* Excerpt provided *
New research finds that changes in the climate could undermine the fight against global hunger.

Climate change could set the fight against world hunger back by decades, according to new research by the Intergovernmental Panel on Climate Change. Next week the group will release a major scientific report showing that the effects of climate change on food will be far more serious, and will hit much sooner, than previously thought.

In the face of this news, Oxfam analyzed how well countries around the globe are prepared to respond to changes in the climate. Hot and Hungry: How to stop climate change derailing the fight against hunger analyzes ten key factors that will influence countries’ ability to feed their people in a warming world. Across all ten areas, Oxfam found serious gaps between what governments are doing and what they need to do. The results also show that while many countries—both rich and poor—are unprepared for the impact of climate change on food security, the world’s poorest nations are least prepared and at greatest risk.

* Material *

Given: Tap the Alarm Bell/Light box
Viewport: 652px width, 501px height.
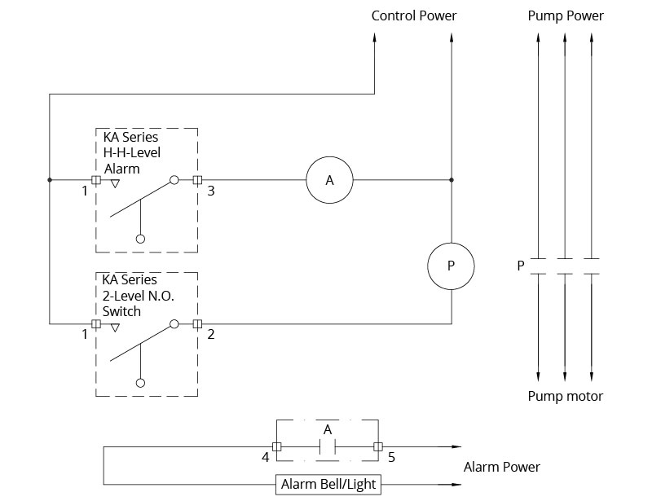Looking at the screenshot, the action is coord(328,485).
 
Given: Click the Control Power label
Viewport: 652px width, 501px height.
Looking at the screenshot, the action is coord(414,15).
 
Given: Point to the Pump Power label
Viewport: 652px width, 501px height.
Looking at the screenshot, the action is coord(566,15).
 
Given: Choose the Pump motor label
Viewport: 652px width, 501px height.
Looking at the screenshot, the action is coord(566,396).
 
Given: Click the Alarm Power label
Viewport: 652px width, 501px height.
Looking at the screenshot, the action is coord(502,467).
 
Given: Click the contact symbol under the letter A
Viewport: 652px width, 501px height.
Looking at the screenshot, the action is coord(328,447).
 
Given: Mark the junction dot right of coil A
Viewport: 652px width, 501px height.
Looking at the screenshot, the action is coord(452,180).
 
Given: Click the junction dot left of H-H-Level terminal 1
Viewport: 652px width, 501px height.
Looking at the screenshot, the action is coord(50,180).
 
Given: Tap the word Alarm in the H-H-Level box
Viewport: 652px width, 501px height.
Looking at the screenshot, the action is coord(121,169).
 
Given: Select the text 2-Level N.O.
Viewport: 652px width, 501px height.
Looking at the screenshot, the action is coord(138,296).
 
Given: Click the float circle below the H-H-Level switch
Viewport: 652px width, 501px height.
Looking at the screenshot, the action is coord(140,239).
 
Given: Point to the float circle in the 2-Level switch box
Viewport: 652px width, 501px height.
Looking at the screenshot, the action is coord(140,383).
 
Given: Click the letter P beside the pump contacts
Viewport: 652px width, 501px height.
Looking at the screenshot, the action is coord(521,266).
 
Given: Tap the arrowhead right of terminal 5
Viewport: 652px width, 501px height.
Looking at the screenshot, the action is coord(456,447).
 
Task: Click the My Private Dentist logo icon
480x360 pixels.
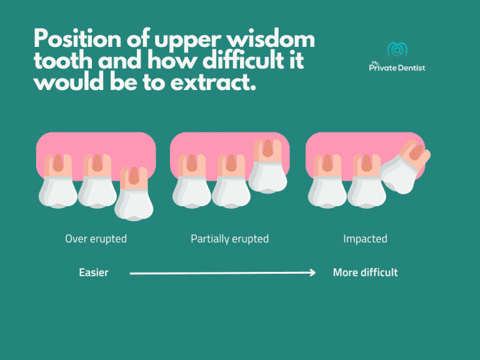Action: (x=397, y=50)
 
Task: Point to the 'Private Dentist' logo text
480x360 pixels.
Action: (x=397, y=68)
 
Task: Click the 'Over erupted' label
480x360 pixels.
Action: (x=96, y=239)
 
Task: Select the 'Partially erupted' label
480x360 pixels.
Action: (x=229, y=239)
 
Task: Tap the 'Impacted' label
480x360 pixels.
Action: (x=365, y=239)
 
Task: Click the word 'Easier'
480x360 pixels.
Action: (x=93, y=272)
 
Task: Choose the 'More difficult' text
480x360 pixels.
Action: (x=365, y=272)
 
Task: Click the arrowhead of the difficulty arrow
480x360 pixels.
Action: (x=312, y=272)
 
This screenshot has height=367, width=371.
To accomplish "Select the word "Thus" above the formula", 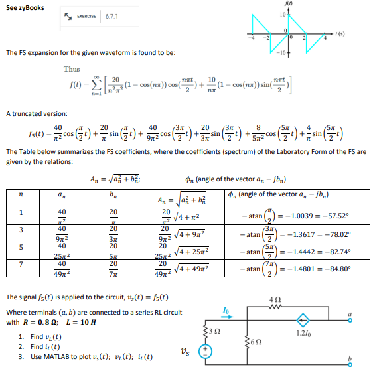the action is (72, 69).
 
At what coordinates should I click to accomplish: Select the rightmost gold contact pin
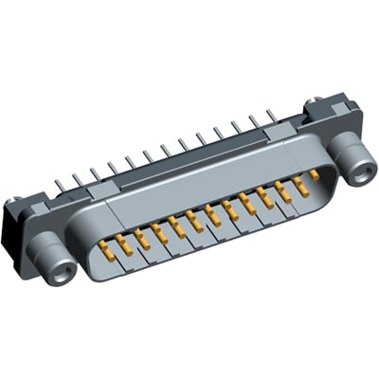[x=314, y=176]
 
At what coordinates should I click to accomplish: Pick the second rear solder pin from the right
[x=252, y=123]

* Task requirements *
1. Which organizations and publications does the climate-and-hunger text name? List each one.
2. Can you duplicate the part of the climate-and-hunger text that opens with the words containing "In the face" and closes with "at greatest risk."?
3. Could you pick up the climate-and-hunger text where it stops and keep it going?

* Answers to the tasks *
1.
Intergovernmental Panel on Climate Change
Oxfam
Hot and Hungry: How to stop climate change derailing the fight against hunger

2.
In the face of this news, Oxfam analyzed how well countries around the globe are prepared to respond to changes in the climate. Hot and Hungry: How to stop climate change derailing the fight against hunger analyzes ten key factors that will influence countries’ ability to feed their people in a warming world. Across all ten areas, Oxfam found serious gaps between what governments are doing and what they need to do. The results also show that while many countries—both rich and poor—are unprepared for the impact of climate change on food security, the world’s poorest nations are least prepared and at greatest risk.

3.
Meanwhile, climate change is already affecting what, when, and how much people eat. This year, for example, drought has ruined crops in Brazil’s southeastern breadbasket, including the valuable coffee harvest. In California, the worst drought in over 100 years is decimating crops across the state, which produces almost half of all the vegetables, fruits, and nuts grown in the US.

To fix the problem, governments, companies, and consumers must act now to cut greenhouse gas emissions, build communities’ resilience to hunger and climate change, and secure international agreements to tackle climate and hunger crises.

“California’s searing drought should show us that unless we change course, no country or company is immune to the havoc climate change will pose on what we eat,” said Raymond C. Offenheiser, president of Oxfam America. “Hunger is not inevitable. If companies and governments get serious about slashing carbon pollution and preparing for rising temperatures, we can overcome this challenge.”